Ensemble Method: Combines 100 decision trees
Multi-class Classification: Handles 3 classes (setosa, versicolor, virginica)
Feature Importance: Aggregates importance across all trees

3.5 Lab 5: Isolation Forest (`lab5_isolation_forest.py`)

Purpose: Anomaly detection on breast cancer dataset

Code Flow:

# 1. Setup
- Experiment: "lab5-isolation-forest"
- Load breast cancer dataset (30 features)

# 2. Data Preparation
- Use all data (unsupervised)
- Sample for signature inference

# 3. Model Training
- IsolationForest(contamination=0.1, random_state=42)
- Fit on all data

# 4. MLflow Tracking
with mlflow.start_run():
 # Predict anomalies
 y_pred = model.predict(X)
 
 # Infer signature
 signature = infer_signature(X_sample, model.predict(X_sample))
 
 # Log model
 mlflow.sklearn.log_model(model, "model", signature=signature)
 
 # Log parameters
 mlflow.log_params({
 "contamination": 0.1,
 "random_state": 42,
 "n_estimators": 100
 })
 
 # Calculate metrics manually
 n_anomalies = (y_pred == -1).sum()
 n_normal = (y_pred == 1).sum()
 anomaly_ratio = n_anomalies / len(y_pred)
 
 # Log metrics
 mlflow.log_metrics({
 "n_anomalies": n_anomalies,
 "n_normal": n_normal,
 "anomaly_ratio": anomaly_ratio
 })

Key Components:

Contamination Parameter: Expected proportion of anomalies (0.1 = 10%)
Anomaly Detection: Returns -1 (anomaly) or 1 (normal)
Unsupervised: No labels required

3.6 XGBoost Classifier (`classification.py`)

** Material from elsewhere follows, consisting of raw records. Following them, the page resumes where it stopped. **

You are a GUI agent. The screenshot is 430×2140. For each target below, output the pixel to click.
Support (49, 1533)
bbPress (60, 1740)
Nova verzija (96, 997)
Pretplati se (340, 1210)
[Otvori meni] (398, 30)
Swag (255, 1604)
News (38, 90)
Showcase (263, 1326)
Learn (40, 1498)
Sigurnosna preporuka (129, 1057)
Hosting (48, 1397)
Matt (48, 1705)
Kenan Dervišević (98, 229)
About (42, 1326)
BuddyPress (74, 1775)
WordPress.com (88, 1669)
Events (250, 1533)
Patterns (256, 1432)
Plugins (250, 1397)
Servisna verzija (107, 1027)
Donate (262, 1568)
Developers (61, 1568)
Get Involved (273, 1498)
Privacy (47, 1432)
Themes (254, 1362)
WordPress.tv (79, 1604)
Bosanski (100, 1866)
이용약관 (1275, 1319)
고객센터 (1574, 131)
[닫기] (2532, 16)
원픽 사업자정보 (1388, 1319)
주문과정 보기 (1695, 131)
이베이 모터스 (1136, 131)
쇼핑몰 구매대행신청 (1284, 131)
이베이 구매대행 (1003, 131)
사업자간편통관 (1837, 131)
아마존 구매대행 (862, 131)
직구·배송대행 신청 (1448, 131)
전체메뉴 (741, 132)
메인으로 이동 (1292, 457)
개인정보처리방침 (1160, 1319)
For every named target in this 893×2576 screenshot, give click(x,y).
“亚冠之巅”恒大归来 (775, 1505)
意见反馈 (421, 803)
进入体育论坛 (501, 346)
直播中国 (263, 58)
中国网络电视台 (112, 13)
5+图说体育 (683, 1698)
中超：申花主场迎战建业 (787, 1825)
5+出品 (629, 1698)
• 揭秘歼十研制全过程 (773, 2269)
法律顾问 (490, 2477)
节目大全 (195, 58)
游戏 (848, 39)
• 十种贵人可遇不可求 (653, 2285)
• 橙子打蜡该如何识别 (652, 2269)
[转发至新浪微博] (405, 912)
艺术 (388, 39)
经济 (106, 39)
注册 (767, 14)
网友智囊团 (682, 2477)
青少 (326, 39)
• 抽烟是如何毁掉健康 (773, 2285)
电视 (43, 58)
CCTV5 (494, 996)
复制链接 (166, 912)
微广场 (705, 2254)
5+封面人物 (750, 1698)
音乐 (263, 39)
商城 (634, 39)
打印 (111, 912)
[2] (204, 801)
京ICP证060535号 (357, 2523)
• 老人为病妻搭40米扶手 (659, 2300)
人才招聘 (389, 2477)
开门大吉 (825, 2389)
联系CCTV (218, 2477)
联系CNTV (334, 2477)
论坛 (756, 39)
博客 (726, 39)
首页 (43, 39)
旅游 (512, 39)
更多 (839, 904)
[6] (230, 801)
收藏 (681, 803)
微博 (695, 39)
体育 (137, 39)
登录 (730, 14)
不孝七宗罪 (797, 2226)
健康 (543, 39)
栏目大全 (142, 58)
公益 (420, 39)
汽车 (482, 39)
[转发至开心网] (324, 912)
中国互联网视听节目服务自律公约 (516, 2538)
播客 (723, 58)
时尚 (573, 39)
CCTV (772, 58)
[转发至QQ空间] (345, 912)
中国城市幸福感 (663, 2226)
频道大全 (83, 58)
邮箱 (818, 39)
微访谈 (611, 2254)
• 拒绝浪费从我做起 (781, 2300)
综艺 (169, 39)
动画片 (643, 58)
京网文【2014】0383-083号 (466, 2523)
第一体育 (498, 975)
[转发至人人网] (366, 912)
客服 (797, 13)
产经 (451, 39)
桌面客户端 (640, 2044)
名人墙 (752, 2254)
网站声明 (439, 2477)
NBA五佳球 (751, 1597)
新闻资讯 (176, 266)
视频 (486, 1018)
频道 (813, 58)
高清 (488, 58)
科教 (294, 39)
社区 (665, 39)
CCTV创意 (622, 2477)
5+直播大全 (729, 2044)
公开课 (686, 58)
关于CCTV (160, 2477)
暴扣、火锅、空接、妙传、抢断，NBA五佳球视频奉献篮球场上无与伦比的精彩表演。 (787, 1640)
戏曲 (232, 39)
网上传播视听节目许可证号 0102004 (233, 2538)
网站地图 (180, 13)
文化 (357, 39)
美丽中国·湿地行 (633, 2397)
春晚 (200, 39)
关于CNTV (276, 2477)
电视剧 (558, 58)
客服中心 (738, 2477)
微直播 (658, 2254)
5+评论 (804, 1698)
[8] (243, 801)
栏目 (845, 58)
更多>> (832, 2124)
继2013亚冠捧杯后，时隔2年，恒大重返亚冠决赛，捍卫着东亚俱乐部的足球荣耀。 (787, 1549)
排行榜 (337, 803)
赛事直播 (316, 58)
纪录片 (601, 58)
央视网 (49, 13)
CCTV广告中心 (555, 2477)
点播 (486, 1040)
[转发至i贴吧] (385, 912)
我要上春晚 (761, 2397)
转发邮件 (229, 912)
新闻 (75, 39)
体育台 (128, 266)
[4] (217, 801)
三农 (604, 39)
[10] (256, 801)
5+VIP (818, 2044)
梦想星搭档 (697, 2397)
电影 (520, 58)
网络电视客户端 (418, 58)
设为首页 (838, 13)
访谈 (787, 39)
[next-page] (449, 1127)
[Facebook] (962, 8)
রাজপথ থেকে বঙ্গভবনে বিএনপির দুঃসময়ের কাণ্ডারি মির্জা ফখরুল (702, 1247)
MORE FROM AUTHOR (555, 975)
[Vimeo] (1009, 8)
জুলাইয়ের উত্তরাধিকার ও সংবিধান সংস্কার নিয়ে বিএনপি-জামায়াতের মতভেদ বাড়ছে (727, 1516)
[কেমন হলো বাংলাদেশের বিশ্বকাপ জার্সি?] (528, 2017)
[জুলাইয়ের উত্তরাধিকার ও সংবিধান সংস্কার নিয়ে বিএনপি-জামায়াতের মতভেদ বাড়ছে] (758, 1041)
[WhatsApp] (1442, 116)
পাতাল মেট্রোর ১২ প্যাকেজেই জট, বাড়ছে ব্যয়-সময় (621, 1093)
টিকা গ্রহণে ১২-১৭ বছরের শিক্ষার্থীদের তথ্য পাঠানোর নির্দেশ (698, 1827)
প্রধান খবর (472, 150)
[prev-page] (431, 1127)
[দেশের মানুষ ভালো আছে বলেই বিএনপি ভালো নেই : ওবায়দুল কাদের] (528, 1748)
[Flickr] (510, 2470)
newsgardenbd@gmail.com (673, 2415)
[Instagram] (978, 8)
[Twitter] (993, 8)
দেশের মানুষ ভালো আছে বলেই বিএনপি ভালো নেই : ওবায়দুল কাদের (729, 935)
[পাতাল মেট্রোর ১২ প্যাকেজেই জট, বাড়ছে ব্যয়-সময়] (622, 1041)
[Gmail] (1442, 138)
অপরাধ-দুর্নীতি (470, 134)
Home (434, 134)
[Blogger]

Purpose: Binary classification on Adult dataset with SHAP explainability

Code Flow:

# 1. Setup
- Experiment: "evaluation-classification"
- Load Adult dataset from SHAP

# 2. Data Preparation
- Split: 80% train, 20% test
- XGBoost handles categorical features automatically

# 3. Model Training
- XGBClassifier() with default parameters
- Fit on training data

# 4. MLflow Tracking
with mlflow.start_run():
 # Infer signature
 signature = infer_signature(X_test, y_pred)
 
 # Log model
 mlflow.sklearn.log_model(model, "model", signature=signature)
 
 # Evaluate model
 result = mlflow_evaluate(...)
 
 # SHAP Explainability
 explainer = shap.TreeExplainer(model)
 shap_values = explainer.shap_values(X_test[:100])
 
 # Create SHAP plots
 shap.summary_plot(shap_values, X_test[:100], show=False)
 plt.savefig("shap_summary.png")
 
 # Log SHAP plot as artifact
 mlflow.log_artifact("shap_summary.png")

Key Components:

SHAP (SHapley Additive exPlanations): Explains model predictions
Feature Importance: Shows which features drive predictions
Artifact Logging: Saves SHAP plots to MLflow

3.7 Linear Regressor (`regressor.py`)

Purpose: Predict median house value using linear regression

Code Flow:

# 1. Setup
- Experiment: "evaluation-regression"
- Load California Housing dataset

# 2. Data Preparation
- Split: 80% train, 20% test
- Prepare evaluation data

# 3. Model Training
- LinearRegression()
- Fit on training data

# 4. MLflow Tracking
with mlflow.start_run():
 # Infer signature
 signature = infer_signature(X_test, y_pred)
 
 # Log model
 mlflow.sklearn.log_model(model, "model", signature=signature)
 
 # Evaluate model
 result = mlflow_evaluate(
 model=predict_fn,
 data=eval_data,
 targets="target",
 model_type="regressor",
 evaluators=["default"]
 )
 
 # Print metrics (MAE, RMSE, R²)

3.8 Dataset Loader (`dataset_loader.py`)

Purpose: Helper module for downloading Wine Quality dataset from Kaggle or UCI ML Repository

Key Features:

Automatic dataset download with fallback mechanism
Supports Kaggle API (if credentials provided) or UCI ML Repository
Handles file extraction and path management
Caches dataset locally to avoid repeated downloads

Code Flow:

def load_wine_quality_dataset(data_file="data/winequality-red.csv"):
 # 1. Check if local file exists
 if os.path.exists(data_file):
 return pd.read_csv(data_file, sep=";")
 
 # 2. Try Kaggle API (if credentials available)
 if KAGGLE_USERNAME and KAGGLE_KEY:
 try:
 api = KaggleApi()
 api.authenticate()
 api.dataset_download_files(
 "uciml/red-wine-quality-cortez-et-al-2009",
 path="data",
 unzip=True
 )
 # Find and return CSV file
 except Exception:
 # Fallback to UCI
 pass
 
 # 3. Fallback to UCI ML Repository
 data_url = "https://archive.ics.uci.edu/ml/..."
 data = pd.read_csv(data_url, sep=";")
 data.to_csv(data_file, index=False)
 return data

Usage:

from dataset_loader import load_wine_quality_dataset
data = load_wine_quality_dataset()

Configuration:

Kaggle credentials: Set KAGGLE_USERNAME and KAGGLE_KEY in .env file
Dataset location: data/winequality-red.csv (created automatically)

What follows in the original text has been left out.